During his public life, Jesus selected twelve men whom he named Apostles. He taught them the way of salvation, gave them spiritual powers and established his Church on them which is his instrument of salvation for all men. On Pentecost they and the small group with them constituted the whole Church in miniature, but it was like an oak acorn which was to grow into a mighty tree and in time transform the Roman Empire and the whole world.
Since Jesus is present in his Church which is his Mystical Body and calls all men to belong to the Church and so be united, and since it is the only vehicle of salvation, and since it is supremely good and the sign of God’s love for us, it is both fitting and necessary to love the Church, “for there is no other name under heaven given among men by which we must be saved” (Acts 4:12).

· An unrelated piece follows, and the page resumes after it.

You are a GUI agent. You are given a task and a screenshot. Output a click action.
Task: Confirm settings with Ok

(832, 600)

For the above and many other reasons I love the Catholic Church above all things on earth as my most precious possession. Let me list some of the other reasons:
1) I love the Church because it is only in and through the Church that you and I can acquire sanctifying grace, which is the grace of Christ and the supernatural life of the soul and which makes us adopted children of God and heirs of heaven. Because of that grace we can truly call God “Our Father” with all that fatherhood implies.
2) I love the Seven Sacraments because the saving, life-giving grace of Christ is imparted to us through the Sacraments. They are instruments of Christ who operates in and through them as their principal efficient cause to communicate his grace.

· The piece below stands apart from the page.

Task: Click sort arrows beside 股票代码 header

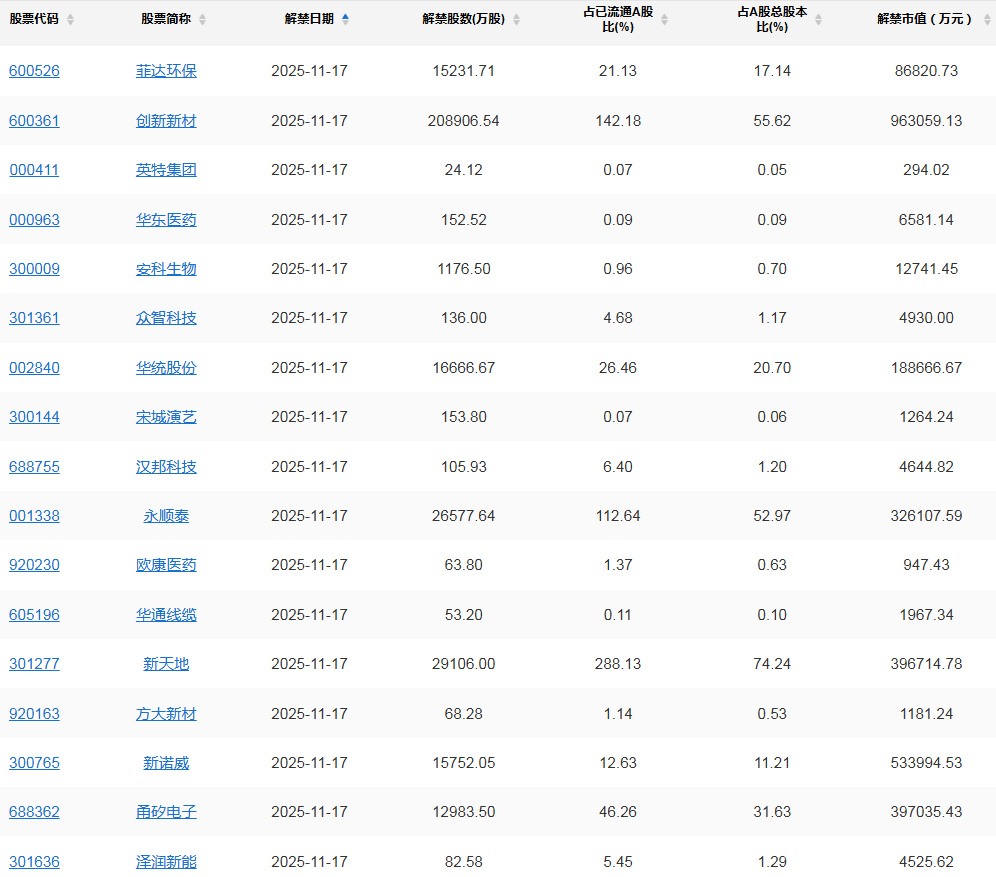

3) I love the Church because she is the custodian and the teacher of the truth that is necessary for eternal life. God’s revelation of himself as a Tri-Personal God who is my Creator and Redeemer is made known to us through the Church. I love her Magisterium (Teaching Authority) because it gives me sure guidance in matters of faith and morals, and it corrects those who are in error. I love her teaching because she gives us certainty about the purpose of creation, the end of human existence as the face-to-face vision of God, the existence of the holy angels, and what happens to man after death--purification in purgatory, damnation for the wicked and eternal happiness for those who die in the state of sanctifying grace.
4) I love the Church because she is the only source of holiness and union with God. I love the spiritual doctrine of the Church and the saints which teaches us how to achieve this union with God in this life through the practice of asceticism. We have excellent examples of this in St. Teresa of Avila, St. Ignatius Loyola, St. Francis de Sales and St. Therese of Lisieux.

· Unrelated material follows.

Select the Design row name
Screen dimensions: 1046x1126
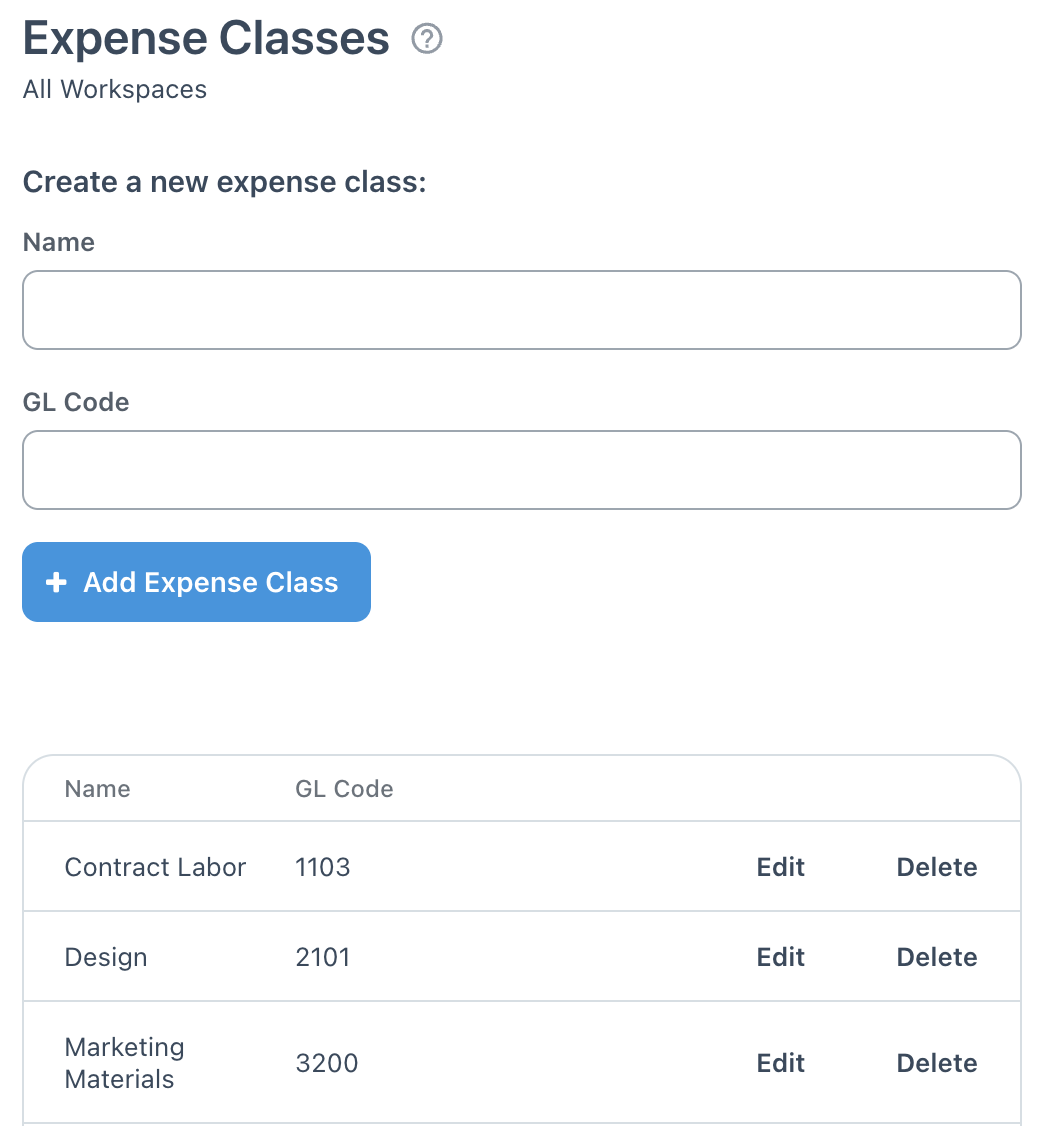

5) I love the Church because of her beautiful liturgy which gives us the opportunity to worship God in a fitting manner that is acceptable to him.
6) I love the Church because she is the best teacher of mankind. She distinguishes between supernatural and natural truth. She is the root cause of Western civilization and the advance of science which did not and could not develop in pagan cultures dominated by devils and false gods.
These are some of the reasons why I love the Church. All earthly things are temporal and passing away. Only the grace of Christ which comes to me from the Church offers me that which I desire deep down -- everlasting life in loving union with God who is infinite goodness. As St. Augustine said, profoundly, “Our hearts were made for Thee, O God, and they will not rest until they rest in thee.”
From the Homiletic and Pastoral Review, October, 2006, by Rev. Kenneth Baker, S. J.